Thus, "where the explicit terms of a cooperation agreement leave the acceptance of the defendant's performance to the sole discretion of the prosecutor, that discretion is limited by the requirement that it be exercised fairly and in good faith." United States v. Khan, 920 F.2d 1100, 1105 (2d Cir. 1990), cert. denied, 499 U.S. 969 (1991).

That is in accordance with the general principle that plea agreements and cooperation agreements "may usefully be interpreted with principles borrowed from the law of contract." Khan, 920 F.2d at 1105; United States v. Rexach, 896 F.2d 710, 713-14 (2d Cir.) ("Cooperation agreements, like plea bargains, are interpreted according to principles of contract law"), cert. denied, 498 U.S. 969 (1990). Because "[t]here is . . . an implied obligation of good faith and fair dealing in every contract, . . . the prosecution's determination that it is dissatisfied with the defendant's performance under the cooperation agreement . . . may not be reached dishonestly or in bad faith." Khan, 920 F.2d at 1105; see also Rexach, 896 F.2d at 714 ("A prosecutor's determination of dissatisfaction . . . cannot be made invidiously or in bad faith").

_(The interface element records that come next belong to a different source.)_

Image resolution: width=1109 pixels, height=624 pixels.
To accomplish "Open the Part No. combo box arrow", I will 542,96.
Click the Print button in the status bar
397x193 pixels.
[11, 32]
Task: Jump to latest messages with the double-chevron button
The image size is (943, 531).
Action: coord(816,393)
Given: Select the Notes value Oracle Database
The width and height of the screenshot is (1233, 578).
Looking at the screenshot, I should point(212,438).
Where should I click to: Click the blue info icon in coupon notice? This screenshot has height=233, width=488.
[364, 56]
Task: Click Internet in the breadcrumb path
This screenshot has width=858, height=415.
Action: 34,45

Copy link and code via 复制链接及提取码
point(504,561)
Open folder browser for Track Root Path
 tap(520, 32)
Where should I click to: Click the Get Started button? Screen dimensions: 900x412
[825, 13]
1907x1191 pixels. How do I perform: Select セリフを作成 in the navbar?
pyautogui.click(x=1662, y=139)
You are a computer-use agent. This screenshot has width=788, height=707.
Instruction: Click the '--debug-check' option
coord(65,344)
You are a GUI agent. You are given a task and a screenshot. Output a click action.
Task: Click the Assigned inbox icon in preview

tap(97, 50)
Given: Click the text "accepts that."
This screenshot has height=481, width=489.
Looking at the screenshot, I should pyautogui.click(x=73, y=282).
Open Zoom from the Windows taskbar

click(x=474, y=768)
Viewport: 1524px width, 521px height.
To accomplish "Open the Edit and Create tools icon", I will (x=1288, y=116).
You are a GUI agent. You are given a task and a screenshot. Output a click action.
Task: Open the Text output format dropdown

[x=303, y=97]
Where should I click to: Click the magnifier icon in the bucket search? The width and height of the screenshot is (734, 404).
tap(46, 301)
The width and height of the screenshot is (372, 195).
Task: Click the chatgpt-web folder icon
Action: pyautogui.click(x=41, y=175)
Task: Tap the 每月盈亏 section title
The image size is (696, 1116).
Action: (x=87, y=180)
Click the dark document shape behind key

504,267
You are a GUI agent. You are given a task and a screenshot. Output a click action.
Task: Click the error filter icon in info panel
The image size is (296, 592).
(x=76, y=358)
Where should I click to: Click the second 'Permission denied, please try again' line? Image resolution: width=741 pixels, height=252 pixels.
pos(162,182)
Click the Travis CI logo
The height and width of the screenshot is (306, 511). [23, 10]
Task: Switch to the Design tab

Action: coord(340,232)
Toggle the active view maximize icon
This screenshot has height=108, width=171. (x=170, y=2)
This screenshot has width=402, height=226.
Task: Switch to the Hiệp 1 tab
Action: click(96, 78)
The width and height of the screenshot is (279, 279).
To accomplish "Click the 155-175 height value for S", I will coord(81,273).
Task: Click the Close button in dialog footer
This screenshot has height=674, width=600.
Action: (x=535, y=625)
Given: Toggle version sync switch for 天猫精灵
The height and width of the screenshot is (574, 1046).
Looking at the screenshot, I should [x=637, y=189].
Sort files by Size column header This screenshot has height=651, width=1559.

For several reasons, on the particular facts of this case, I believe that the Government acted in bad faith in refusing to make the requisite motion for departure under 5K1.1 of the Guidelines and under the statute, 18 U.S.C. § 3553(e). I believe that the facts demonstrate that Harris did cooperate, consistent with the terms of the Agreement. The facts also demonstrate that the Government ignored his cooperation and, in fact, acted in a manner that suggests that the Government had no real interest in Harris's cooperation. The Government by its lack of action virtually assured that Harris's efforts would fail.

The starting point for discussion is the Agreement itself. The Agreement was a contract and set forth what was expected of Harris concerning cooperation. Paragraph 14 of the Agreement required Harris to do three things: first, he was required to provide "complete and truthful information" regarding his knowledge of criminal activity, including distribution of narcotics. He was also required to submit to interviews and to testify truthfully before the grand jury or at trial.

There were no other specific requirements concerning Harris's cooperation. Specifically, there was no requirement that Harris must engage in proactive conduct concerning narcotics activity. At the hearing, Scott Green, Esq., the Assistant United States Attorney who executed the Agreement on behalf of the Government, conceded that there was no contractual "requirement" that Harris engage in such activity, although he acknowledged that other agreements that he was familiar with had such a requirement.

So, as to two of the three contractual requirements — submit to interviews and testify — there is no evidence that Harris failed to do all that was required. There is no evidence that Harris ever failed to submit to interviews with Government agents or that he refused to testify before the grand jury or at trial. In fact, it was conceded that Harris was never asked to testify in any proceeding.

The third item required by the terms of the Agreement was that Harris provide complete and truthful information regarding his knowledge of narcotics distribution. The Government now claims that its decision not to move for departure in 1993 was based on Harris's failure to provide "all information relating to his narcotics distribution activities." Affidavit of Special Agent Matthew G. Barnes, sworn to February 16, 2001, ¶ 4. At other times, however, the Government has claimed that no departure motion was made because Harris did not provide substantial proactive cooperation. Affidavit of Special Agent Matthew G. Barnes, sworn to January 19, 2001, ¶¶ 14 and 15. For the reasons discussed herein, both justifications are suspect.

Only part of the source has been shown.